The output should contain the listing word for word and no pictures.

------ Data shown ------

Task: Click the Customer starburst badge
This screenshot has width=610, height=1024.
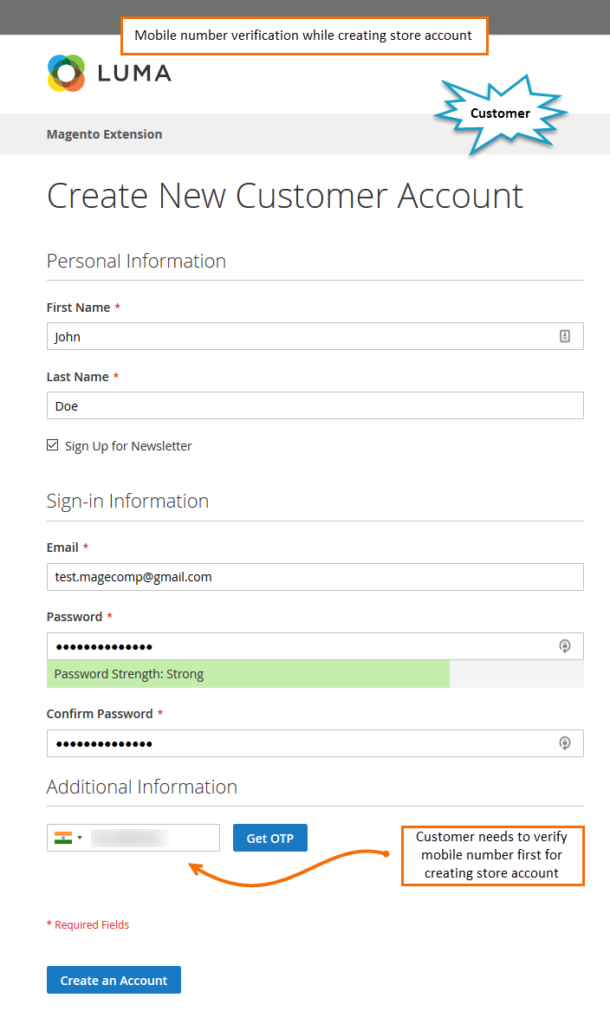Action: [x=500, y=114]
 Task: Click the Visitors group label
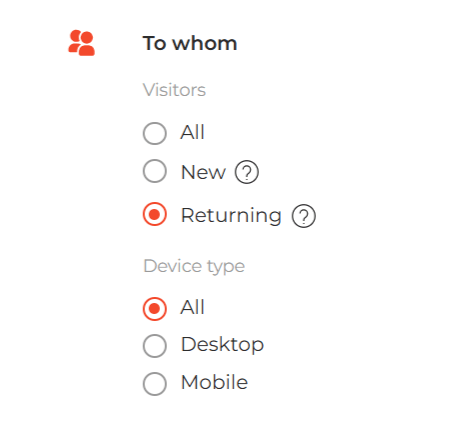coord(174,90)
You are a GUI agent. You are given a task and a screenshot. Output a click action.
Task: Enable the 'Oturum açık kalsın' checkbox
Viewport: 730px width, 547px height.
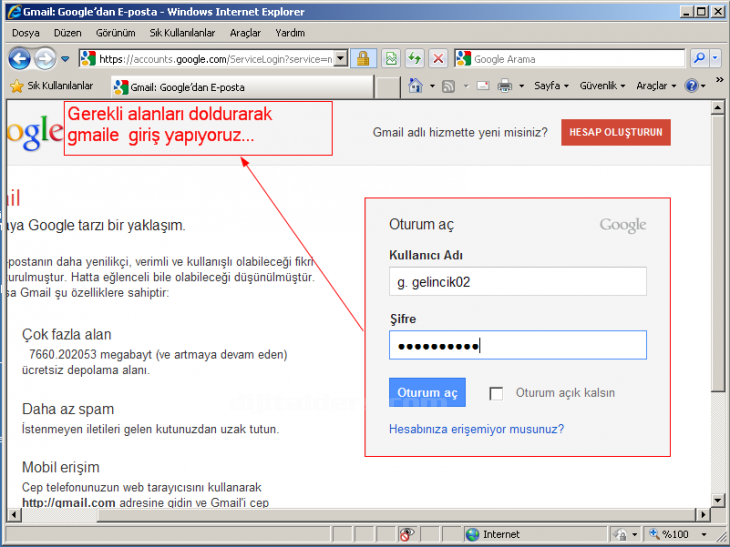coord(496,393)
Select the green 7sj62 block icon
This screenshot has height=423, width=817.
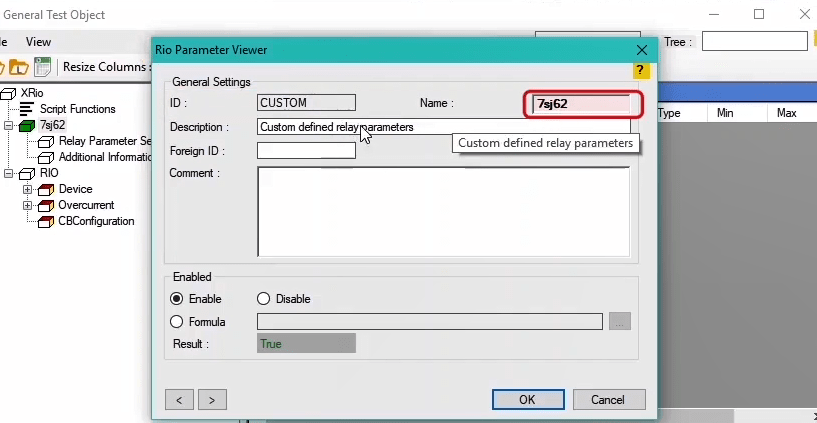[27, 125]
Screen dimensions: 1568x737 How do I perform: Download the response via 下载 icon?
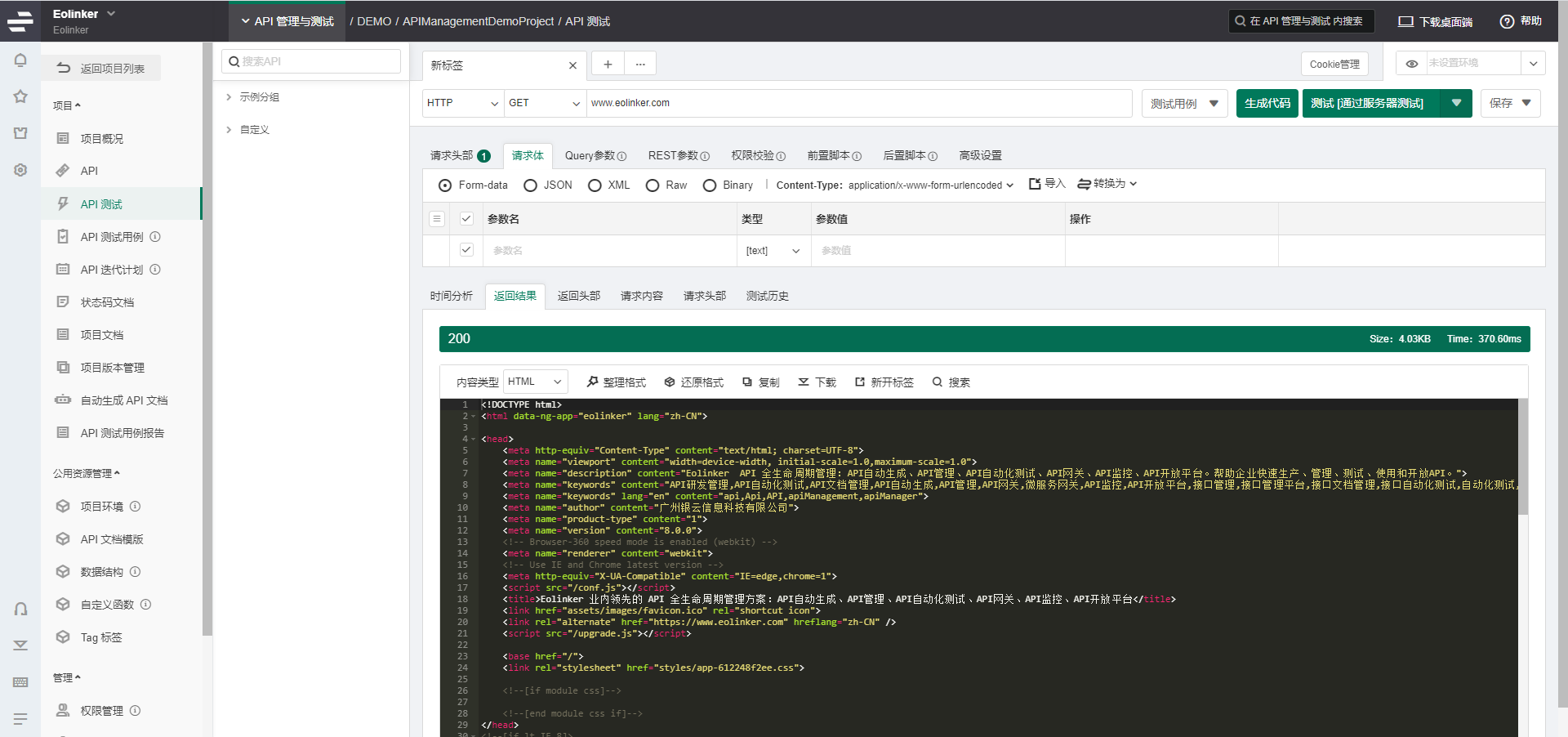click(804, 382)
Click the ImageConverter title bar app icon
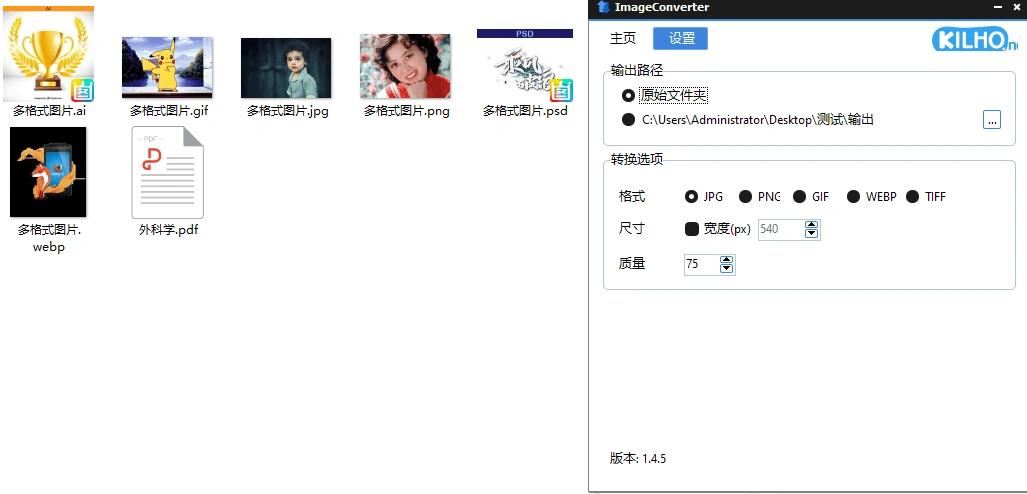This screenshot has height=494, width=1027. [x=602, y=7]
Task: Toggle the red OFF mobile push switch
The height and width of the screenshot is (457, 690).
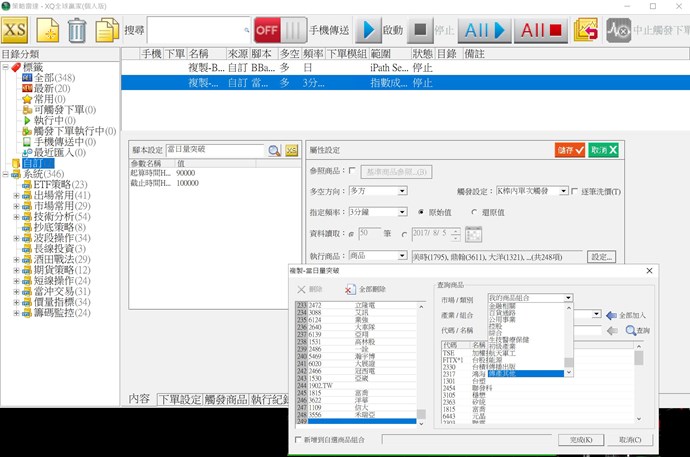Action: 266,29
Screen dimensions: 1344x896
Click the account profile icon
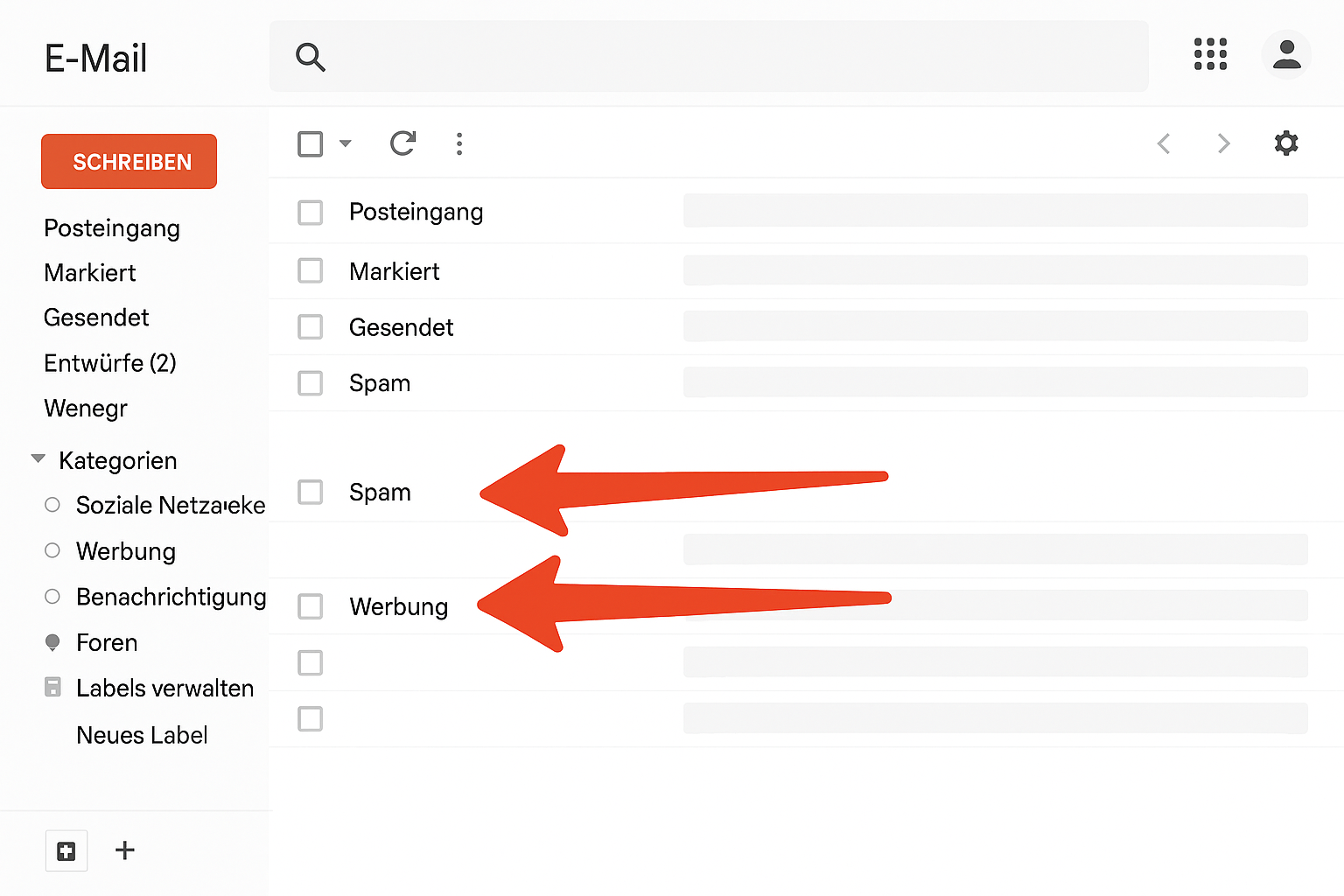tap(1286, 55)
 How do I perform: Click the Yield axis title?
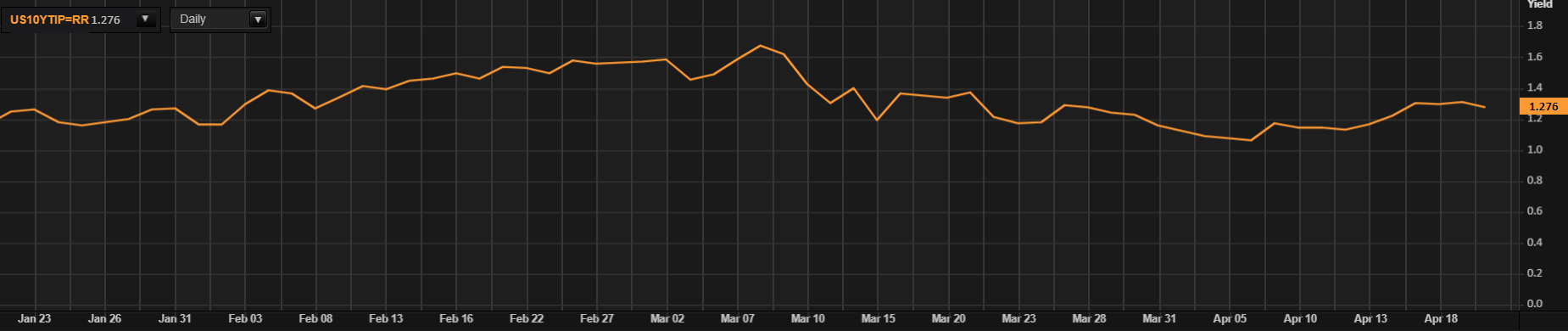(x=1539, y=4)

------

Response to this exercise =
Task: Click the Customer starburst badge
This screenshot has width=610, height=1024.
Action: [x=500, y=114]
 Task: Click the Visitors group label
coord(174,90)
You are a GUI agent. You are given a task and a screenshot. Output a click action.
Task: Enable the 'Oturum açık kalsın' checkbox
Viewport: 730px width, 547px height.
coord(496,393)
Select the green 7sj62 block icon
This screenshot has height=423, width=817.
[27, 125]
Screen dimensions: 1568x737 How do I perform: Download the response via 下载 icon?
click(804, 382)
Click the ImageConverter title bar app icon
This screenshot has height=494, width=1027. [x=602, y=7]
Task: Toggle the red OFF mobile push switch
The height and width of the screenshot is (457, 690).
Action: 266,29
Screen dimensions: 1344x896
Click the account profile icon
tap(1286, 55)
 How do I perform: Click the Yield axis title?
(x=1539, y=4)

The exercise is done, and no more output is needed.